By Sandra Kraisirideja
Julia Louis-Dreyfus and James Gandolfini give hope to single, divorced men and women everywhere in their new movie, “Enough Said.”
Written and directed by Nicole Holofcener (“Friends with Money”), the movie tells the story of two divorced, middle-aged single parents who cautiously allow themselves to feel love again. The movie is the most accessible of her projects and is sure to appeal to a broad audience with positive word-of-mouth.
With exceptional performances by both Louis-Dreyfus and Gandolfini, “Enough Said” gives both actors a chance to show a broader range of emotions. Louis-Dreyfus, best known for physical comedy, gets to show her sweet and nurturing side, as well as quick wit.
Gandolfini, who was so convincing in his role as the ruthless crime boss, Tony Soprano, comes across as so lovable and sweet in “Enough Said” that it’s hard to believe he could ever be so menacing. Gandolfini’s performance is particularly bittersweet since he died of heart failure in June. There’s no telling what other romantic leads he would have been offered after this movie.
When Eva (Louis-Dreyfus) and Albert (Gandolfini) begin dating after a chance encounter at a party, they find themselves falling into a relationship much easier than both expected. Both have college-bound daughters who will be leaving the nest in the fall so they find comfort in each other’s company. Complicating matters is Eva’s friendship with another person she met at the party—Albert’s ex-wife, Marianne, (Catherine Keener) although she only figures this out after she’s already in deep with Albert.

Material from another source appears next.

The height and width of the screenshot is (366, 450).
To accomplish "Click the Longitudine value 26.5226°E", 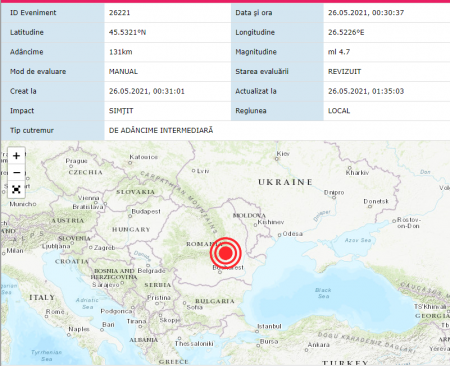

While Marianne speaks freely about all of her ex-husband’s bad habits, Eva can’t help but let it affect her feelings toward Albert. Even though she knows she should come clean with them both she feels compelled to continue learning about all of Albert’s faults, with the assumption that she can then avoid being hurt in the end.
Toni Collette and Ben Falcone play a husband and wife who are friends of Eva. While they are still married it’s the kind of marriage that makes you wonder how they ever got along and what it is that keeps them together. It’s an interesting counterpoint to the relationship with Eva and Albert, who seem to sincerely enjoy each other.
Holofcener’s skills as a director really shine in “Enough Said.” The premise doesn’t compel the audience to root for Eva, but Holofcener is able to present the situation in such a way where it’s possible to understand why Eva is trying to get as much inside information as possible. It’s as if Eva thinks the relationship is too good to be true and too easy, and listening to Marianne brings her back to reality. Of course she realizes too late that in her haste to protect herself she missed out on something that was truly great.
Louis-Dreyfus really seems to understand what it’s like to be a divorcee who has put all of her focus on her child and is now at a loss as to what to do when that child leaves.
What really sells the movie is the rapport between Louis-Dreyfus and Gandolfini. Together they embody the kind of relationship that everyone hopes for in the end: a person you can feel comfortable in your own skin around, who finds you funny, and who loves you despite your faults.